Some records ▸
(begin)
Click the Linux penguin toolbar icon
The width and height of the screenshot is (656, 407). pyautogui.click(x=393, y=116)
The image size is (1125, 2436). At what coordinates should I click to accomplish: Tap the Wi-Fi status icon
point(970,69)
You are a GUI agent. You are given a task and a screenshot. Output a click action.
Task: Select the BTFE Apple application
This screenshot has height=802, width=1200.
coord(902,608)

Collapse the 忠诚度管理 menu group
(end)
Written request ▸ Copy out the material above line for line, with no changes.

Response to this task ▸
Click the Linux penguin toolbar icon
The width and height of the screenshot is (656, 407). pyautogui.click(x=393, y=116)
The image size is (1125, 2436). At what coordinates should I click to accomplish: Tap the Wi-Fi status icon
point(970,69)
You are a GUI agent. You are given a task and a screenshot. Output a click action.
Task: Select the BTFE Apple application
This screenshot has height=802, width=1200.
coord(902,608)

Collapse the 忠诚度管理 menu group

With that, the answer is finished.